Opinioni & Commenti
Ciò che serve davvero al Sud
Tra le tante divisioni che il nostro Paese ha bisogno di ricucire, quella tra il Nord e il Sud è forse la più macroscopica e sicuramente quella che da più tempo l’Italia si porta dietro. In pratica sin dalla sua nascita come Stato. Una patologia di così lunga durata, pur con le fasi alterne che segnano tutte le vicende umane, rischia di apparire come un male ormai cronicizzato, inguaribile nelle cause, di cui al massimo si possono gestire i sintomi. La tentazione dello scoraggiamento è sempre dietro l’angolo, ma ci sono anche dei momenti che gettano una luce diversa sulla realtà, aiutano a cogliere risorse e fermenti che vivono sotto la coltre dei pregiudizi e fanno emergere motivi di speranza per le persone e per le comunità. Il via all’esperienza di Matera capitale europea della cultura è uno di questi momenti. «Questa città è un simbolo del Mezzogiorno italiano che vuole innovare e crescere, sanando fratture e sollecitando iniziative», ha detto il presidente Mattarella nel corso della cerimonia inaugurale. Matera, che «nell’immediato dopoguerra teneva insieme la sua struggente bellezza e condizioni di estrema povertà» oggi diventa motivo di «orgoglio» per tutta l’Italia che «vede una delle sue eccellenze all’attenzione dell’intero Continente».

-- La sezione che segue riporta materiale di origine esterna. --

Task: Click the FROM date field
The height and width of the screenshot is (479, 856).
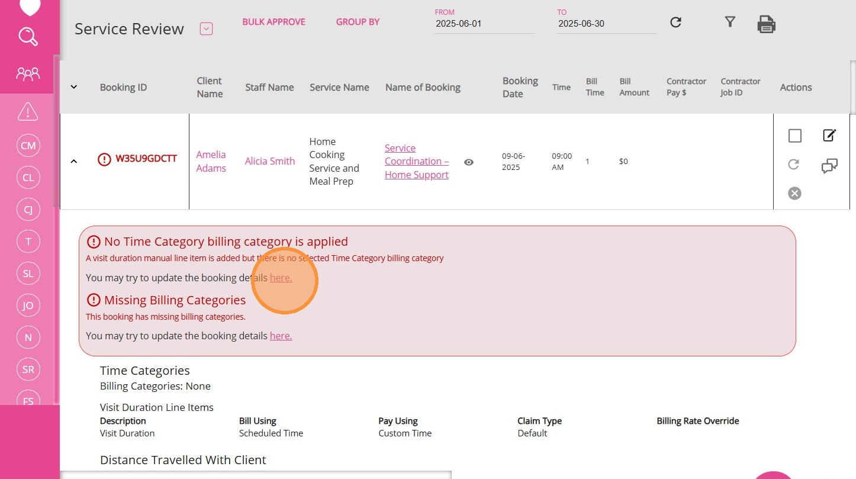Action: tap(484, 24)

Un’opportunità straordinaria che cade però in un momento tutt’altro che favorevole sul piano della politica nazionale. A metà febbraio arriverà la proposta del governo alle tre regioni che hanno chiesto l’«autonomia differenziata»: Lombardia, Veneto ed Emilia-Romagna. In gioco c’è un trasferimento di poteri su oltre 200 materie per un valore complessivo che in teoria può arrivare fino a 21,5 miliardi. La questione è giuridicamente complessa, trasversale sul piano politico (due regioni sono a guida leghista, una a guida Pd, e nello stesso governo Lega e M5S hanno posizioni diversificate) ma avrà inevitabilmente un impatto su tutto il Paese. Lo Svimez, sulla base di quanto finora emerso dal confronto in atto, ha già indicato il rischio di penalizzare ulteriormente il Mezzogiorno.

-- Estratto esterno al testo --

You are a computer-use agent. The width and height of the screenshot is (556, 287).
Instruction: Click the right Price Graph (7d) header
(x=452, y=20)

Quanto alla legge di bilancio, in essa si rispecchia fedelmente la divisione Nord-Sud. Quota 100 per le pensioni, che presuppone una vita lavorativa lunga e costante, è una misura che troverà applicazione soprattutto nelle regioni settentrionali. Non è un caso che, al momento del varo del decreto-legge attuativo, il leader leghista Salvini abbia voluto esibire in conferenza stampa un cartello in cui compariva soltanto quota 100 e non anche l’altra misura chiave del provvedimento, il reddito di cittadinanza. Quest’ultimo, voluto fortemente dal M5S, sarà erogato principalmente nelle regioni del Sud (è già stato calcolato che Campania e Sicilia faranno la parte del leone) laddove le dichiarazioni Isee sono mediamente più basse. Ora, che vadano più soldi nelle aree dove i redditi sono più bassi è del tutto ragionevole (ma per equità bisognerebbe tener conto anche del costo della vita e del sommerso). La domanda cruciale, però è un’altra: il reddito di cittadinanza è veramente ciò che serve a quel Mezzogiorno che «vuole innovare e crescere, sanando fratture e sollecitando iniziative»?